The Homewood village board approved a 3.59 percent increase in the real estate tax levy over the previous year at its Dec. 11 meeting.
 Patrick McAneny takes   the oath of office Dec. 12   after being hired as   Homewood's assistant   public works director. (Eric Crump/H-F Chronicle)
  Patrick McAneny takes
  the oath of office Dec. 12
  after being hired as
  Homewood's assistant
  public works director.

  (Eric Crump/H-F 

Homewood will levy $6,448,178 in taxes. That number was $6,324,211 a year ago. 

Only about $2.5 million of that will go into the village’s general fund, which pays for all government operations. 

A little over $3.3 million will go into the village’s pension fund and $606,373 will pay for debt service.

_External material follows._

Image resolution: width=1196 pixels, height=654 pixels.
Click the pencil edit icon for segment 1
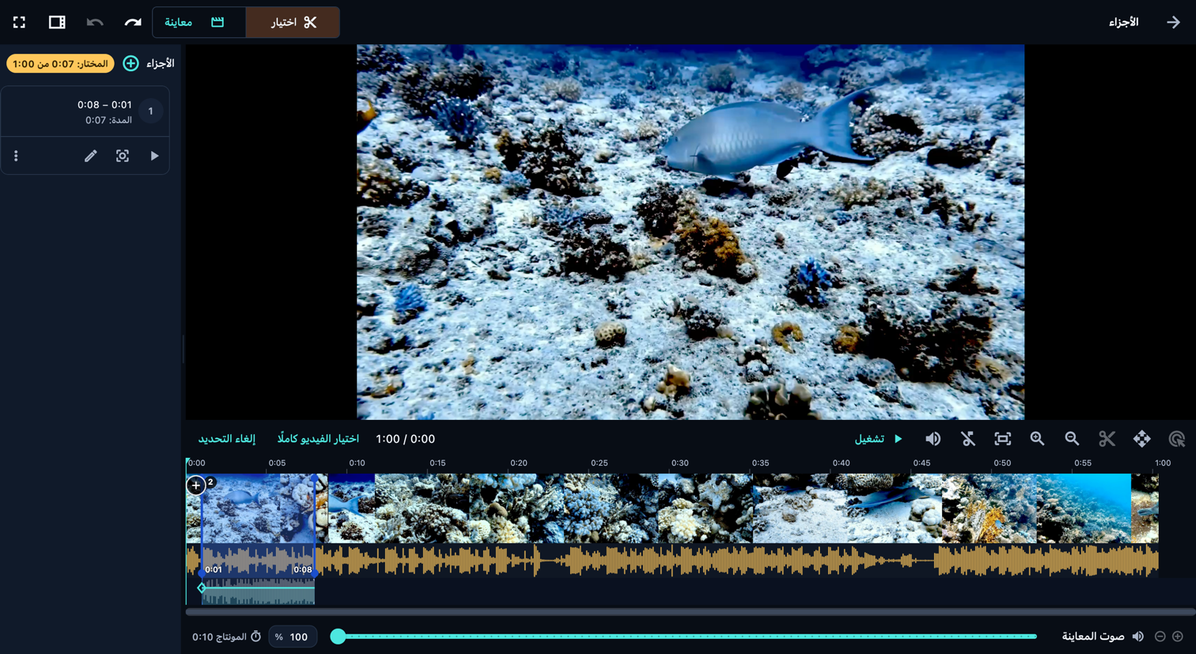(91, 156)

In other business, trustees welcomed Patrick McAneney as the new assistant director of public works. He comes to the village after serving as public works director in Glenwood. 

A native of Homewood, McAneney worked at Homewood's public works department from 1989 to 2001. He went on to work for two engineering firms before taking the job in Glenwood.
McAneney suceeds Dave Ebert who came to public works as a mechanic in 1980. He served as assistant director from 2004 until his retirement in September. 
Darlene Leonard was hired to replace the retired Jan Kasper as an administrative secretary in the building department. She previously had an administrative position with the village of Hazel Crest.
The board also approved an amendment to the Class 8 tax incentive for Fleet Park, LLC, owners of Eagle Express Lines at 955 W. 175th St. 
The terms of the incentive required the property to be vacant for 24 months. The owners recently discovered that the property was only vacant for 23 months, so the agreement was amended to reflect special circumstances. 
The village renewed its contract with lobbying firm Alfred G. Ronan, Ltd. for $3,000 for one year. The firm represents Homewood’s interests in state government. 
A purchase of a new hooklift system for public works was also approved for $99,865. It required a budget amendment of $14,865 to cover the cost, which was originally budgeted for $85,000.
The system allows public works staff to roll on and off truck bodies and containers for various applications. Public works vehicles can be fitted with different bodies for different tasks, like tree trimming or filling potholes.
The South Gate Mini Mart at 18747 Dixie Highway was awarded a liquor license to sell beer and wine. Asian Harbor, at 1930 Ridge Road, was also awarded a liquor license. The restaurant is under new ownership and expected to undergo interior renovations.